__JOB A__:
Return the four entries that follow the passage on oil and nuclear power line for line, without changing them, and leave out the pictures.

__DOCUMENT__:
Any fool who has ever lived in LA Knows the reason there aren't basements in some neighborhoods is that they would soon fill with oil! In fact, there's an old LA Oil Company (Kelly) whose only source is pumping the basements of large office buildings! (hey, it's a living.) Beverly Hills is loaded with oil wells, including one under, the bleeping playing field where Monica Lewinsky once jiggled. Many a Hollywood loudmouth collects royalties from Beverly Hills oil! Check it out!

There is a giant totally natural oil seep right off the beaches of Santa Barbara, etc. ad nauseam. Yet the enviro-wackos insist that there be no more drilling.One more dumb factoid: The steam cleaning and detergents used on the beaches of Alaska after the Exxon Valdez struck were more environmentally harmful than the oil.

Like wow, dude, oil is like organic? Detergents are not? And like live steam at 1200F could kill tiny living things dead? Oh wow?

But speaking nuclear, one big mistake we made is not standardizing nuclear plant design. In NJ alone, there were four different types of reactor planned. The big local utility (PSE&G)and their boring management, belt-and-suspenders-Babcock-and-Wilcox-Coal-Fired-Steam-Generating Old-Time-Engineers, who knew nothin' about nucular, and were proud of it, made another huge error. Instead of hiring someone off Jimmy Carter's submarine, they went to great trouble and expense to find a mystical atomic/swami/wallah from a land which shall remain nameless, to be the chief nuclear engineer. He hired about a thousand more similar fellows, whose previous technical job experience had apparently been as tiger bait, to help out, and 14 years later they still had no nukes on line! I still have their memos: priceless. The company, once the richest utility in the land, went stony broke! .

__MATERIAL PROVIDED__:
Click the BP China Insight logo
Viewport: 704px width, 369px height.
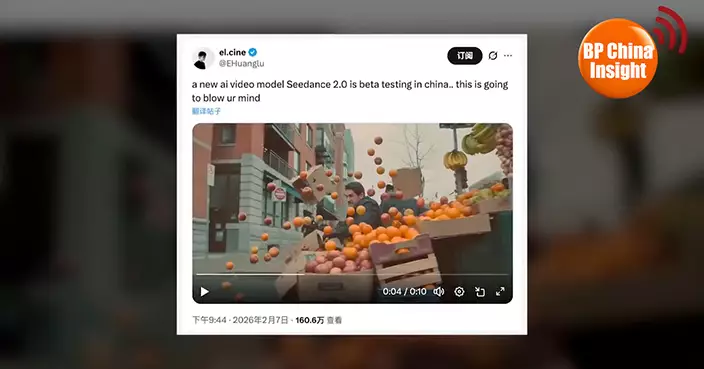tap(618, 59)
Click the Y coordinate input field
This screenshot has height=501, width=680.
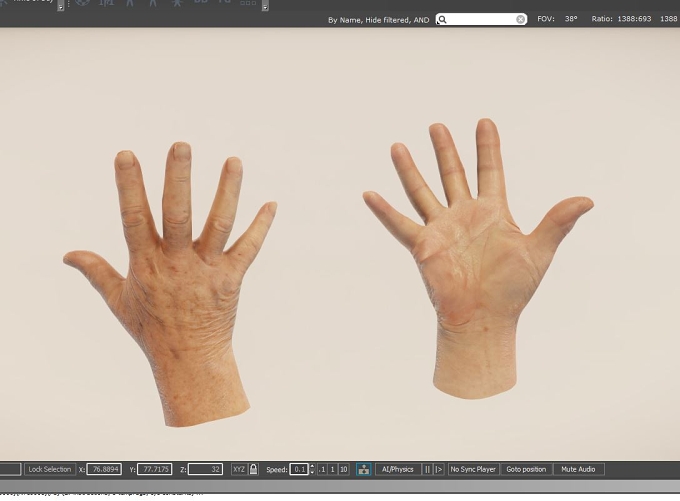[x=154, y=469]
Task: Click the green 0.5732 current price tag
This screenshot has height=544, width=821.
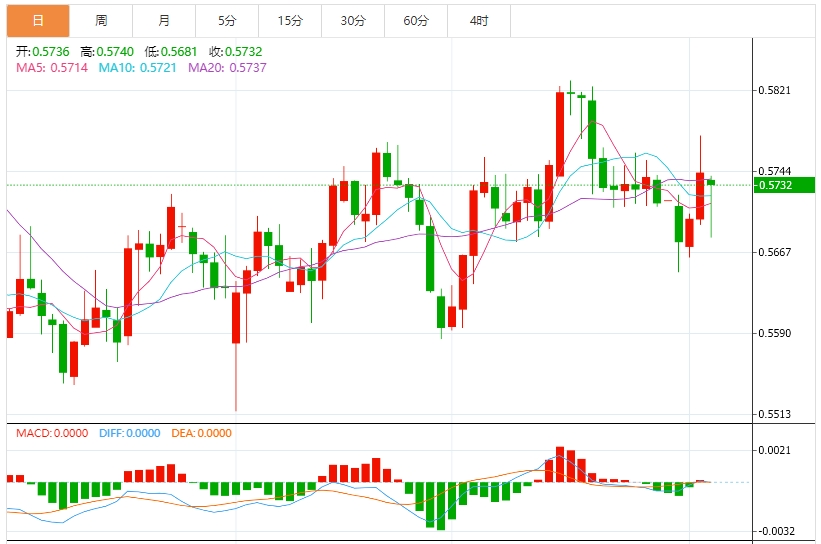Action: pyautogui.click(x=784, y=185)
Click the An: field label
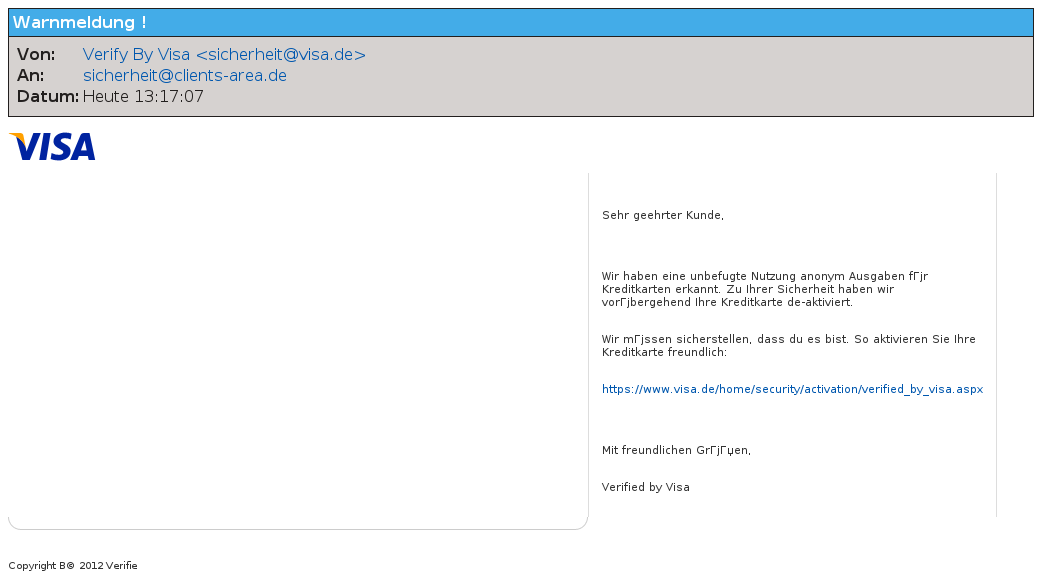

__JOB B__:
Translate this sentence from the passage on oil and nuclear power into Spanish: "In NJ alone, there were four different types of reactor planned."

__FULL SOLUTION A__:
Click the BP China Insight logo
Viewport: 704px width, 369px height.
tap(618, 59)
Click the Y coordinate input field
This screenshot has height=501, width=680.
[x=154, y=469]
Task: Click the green 0.5732 current price tag
This screenshot has height=544, width=821.
Action: pyautogui.click(x=784, y=185)
Click the An: field label

__FULL SOLUTION B__:
Solo en NJ se tenían previstos cuatro tipos distintos de reactor.